There is a moment in the first movement of Op. 131 — roughly four minutes in, when the fugue subject has been passed through all four voices and suddenly the cello drops away — where time seems to stop being organized the way we expect it to be.
Beethoven wrote this quartet in 1826, the year before he died, completely deaf, and the question of what he was hearing in his head when he set down these seven movements without a single break between them is one of those questions that music exists precisely to make you stop asking.
The Structure Nobody Warned You About
Seven movements. No pauses. The deepest key Beethoven ever chose for a string quartet — C-sharp minor, four sharps on a minor, which already tells the instruments they’re working harder just to resonate cleanly.
He called it, privately, his greatest work. Schubert, who heard it performed in 1828, the year he died, allegedly wept and said, “After this, what is there left for us to write?”
The opening fugue is unlike anything else in the repertoire. It doesn’t announce itself. It arrives the way dusk arrives — gradually, then completely. By the third movement, a short, strange Allegro moderato that lasts barely two minutes, you’ve already lost your footing, and Beethoven knows it, and he uses that.
Who Plays It, and Why That Matters
The recording you reach for changes everything with this piece. The Budapest String Quartet’s 1952 Columbia recording — Josef Roisman leading, Alexander Schneider on second violin, Boris Kroyt on viola, Mischa Schneider on cello — was captured in the Library of Congress’s Coolidge Auditorium in Washington, and it has the quality of something overheard rather than performed. The room is part of the instrument.

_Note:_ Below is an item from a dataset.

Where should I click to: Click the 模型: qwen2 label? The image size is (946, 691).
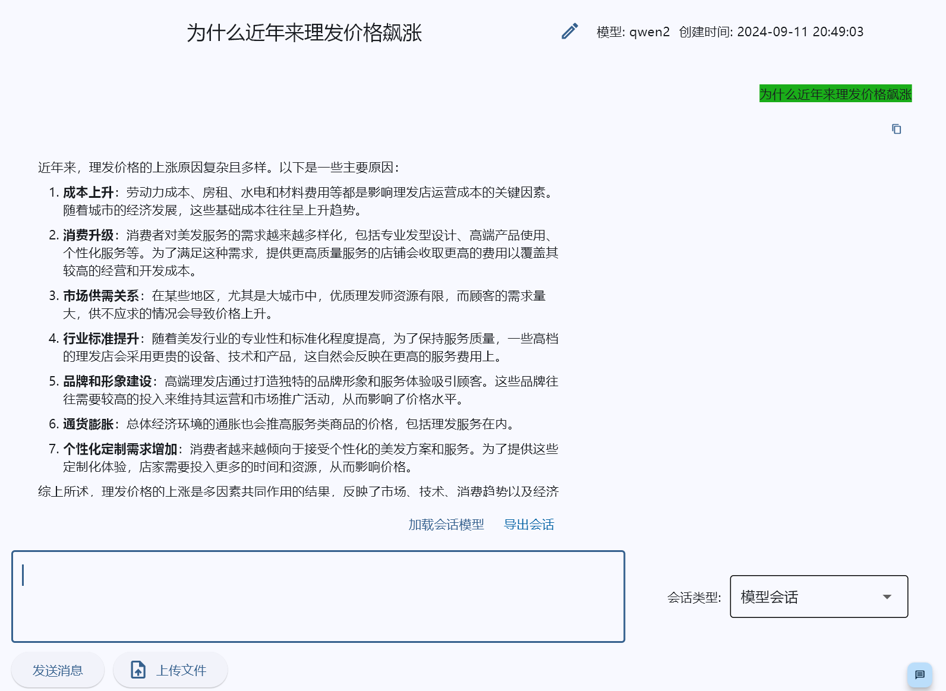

The Quartetto Italiano’s 1967 Philips recording, made in Milan, is the one critics kept returning to for decades. Paolo Borciani, Elisa Pegreffi, Piero Farulli, Franco Rossi — they play it with a kind of earned patience that you don’t get from younger ensembles, however technically brilliant.
The Emerson Quartet’s 1994 Deutsche Grammophon set is cleaner, faster, and controversial among purists precisely because it’s so clean and fast. I find myself going back to it more often than I expect to, especially late at night.
The late Quartet is genuinely unresolved about whether it wants to comfort you or disturb you. The slow movement — the Adagio quasi un poco andante — arrives sixth, nearly at the end, and it sounds like something remembered rather than something composed. Pale. Thin. Almost transparent.
The finale that follows it is marked Allegro, and Beethoven means it. He tears through the final pages with something that doesn’t feel like resolution so much as exhaustion that has passed through to the other side of itself.
There’s a reason this piece was played at the funerals of people who loved music more than almost anything else. Not because it’s sad, exactly, but because it knows something about continuity — the way things persist and the way they end — that most music doesn’t get close to.
Put the phone down. Let it run uninterrupted. All forty minutes of it.